The research was presented at ASCO by Monica Morrow, M.D., at Memorial Sloan Kettering Cancer Center, and was published in JAMA Oncology.
“The results of our study underscore a sea change in clinician culture, increasingly committed to harnessing precision medicine to reduce the burden of cancer treatment,” says co-senior study author Steven J. Katz, M.D., MPH, professor of medicine and of health management and policy at Michigan Medicine.
Researchers found the rate of lumpectomy as the definitive surgical procedure rose by 13 percent. Rates of single mastectomy decreased from 27 percent before the guidelines to 18 percent after. And rates of bilateral mastectomy also fell, from 21 percent before the guidelines to 16 percent after. Overall, the rate of patients requiring additional surgery after lumpectomy declined by 16 percent.

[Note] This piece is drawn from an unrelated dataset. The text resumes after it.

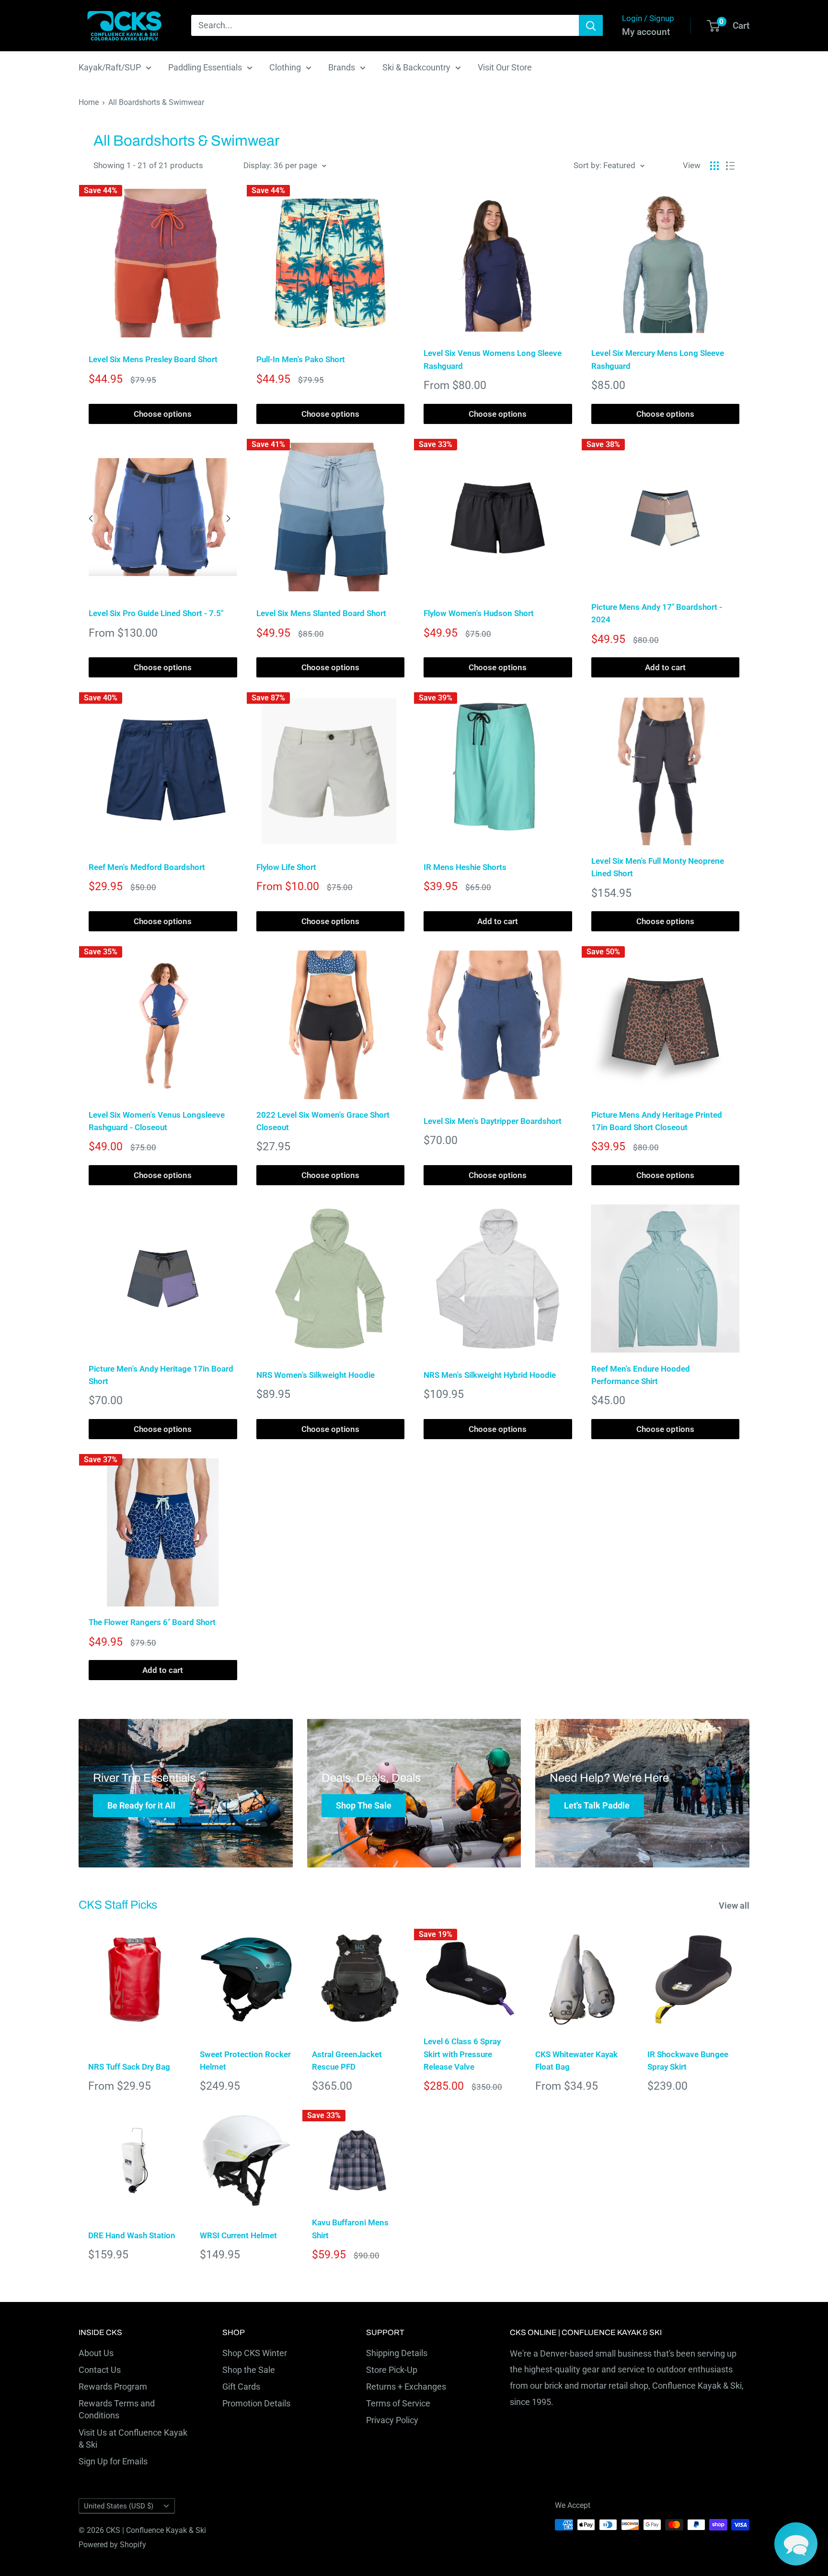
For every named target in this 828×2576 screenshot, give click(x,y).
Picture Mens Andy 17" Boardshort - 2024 (656, 613)
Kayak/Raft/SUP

The study illustrates that guidelines can be an effective, low-cost approach to addressing clinical controversies.
“These consensus guidelines sought to reduce overtreatment of breast cancer by making it clear when to avoid additional surgery after an attempt at breast conservation,” says co-senior study author Reshma Jagsi, M.D., D.Phil., deputy chair and professor of radiation oncology at Michigan Medicine.
“Our study found decreasing rates of additional surgery and mastectomy after the guideline was published, demonstrating the tremendous power that clinical practice guidelines can have in changing outcomes for patients."